Par une décision du 5 juin 2026, le Conseil d’État est venu clarifier deux points essentiels du contentieux indemnitaire des candidats évincés : l’appréciation de la régularité de leur offre et les conditions d’annulation d’un contrat public.
Les faits
Une collectivité territoriale lance un dialogue compétitif pour la réhabilitation d’un équipement culturel. Le groupement candidat classé en deuxième position est évincé au profit d’un autre groupement. S’estimant irrégulièrement écarté, il saisit le juge administratif d’une demande d’annulation du contrat et d’indemnisation. La cour administrative d’appel compétente lui donne partiellement gain de cause, accordant plusieurs centaines de milliers d’euros d’indemnités mais rejetant la demande d’annulation du contrat.

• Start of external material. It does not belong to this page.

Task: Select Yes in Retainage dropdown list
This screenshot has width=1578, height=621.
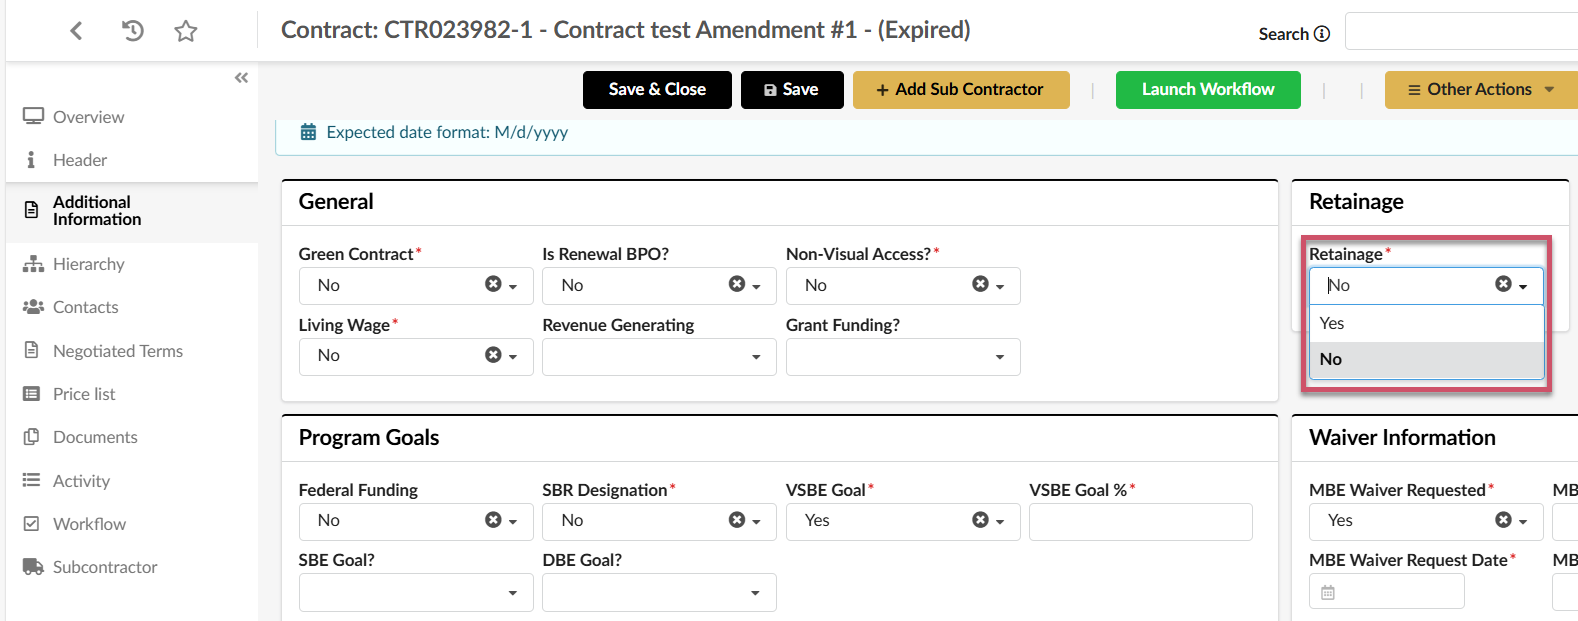Action: (1427, 324)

Sur l’indemnisation : une motivation insuffisante
La collectivité contestait la régularité de l’offre du groupement évincé, faisant valoir qu’elle dépassait l’enveloppe budgétaire faute d’intégrer, notamment, les frais d’installation de chantier. Le Conseil d’État constate que la cour s’est prononcée sur certains postes de coûts contestés mais a omis d’examiner celui relatif aux frais d’installation de chantier, alors que ce moyen n’était pas inopérant. Ce silence caractérise une insuffisance de motivation justifiant l’annulation de l’arrêt sur ce point.
Sur l’annulation du contrat : la gravité du vice avant l’intérêt général
Point le plus structurant de la décision : le Conseil d’État rappelle que lorsque le juge du contrat envisage de refuser l’annulation d’un contrat entaché d’un vice d’une particulière gravité au nom de la poursuite de l’intérêt général, il ne peut apprécier l’existence de ce motif d’intérêt général indépendamment de la gravité du vice invoqué. Or la cour avait rejeté la demande d’annulation en se bornant à invoquer l’état d’avancement du chantier, sans examiner les vices allégués (atteinte au principe d’impartialité et d’égalité de traitement). Erreur de droit et motivation insuffisante, sanctionnées.
Portée pratique
Cette décision illustre l’exigence croissante de rigueur dans l’articulation entre gravité du vice et intérêt général lorsque le juge écarte l’annulation d’un contrat, et rappelle que l’examen de la régularité d’une offre évincée doit être exhaustif, poste de coût par poste de coût, sous peine de cassation. Les deux arrêts sont annulés et l’affaire renvoyée devant la cour administrative d’appel compétente.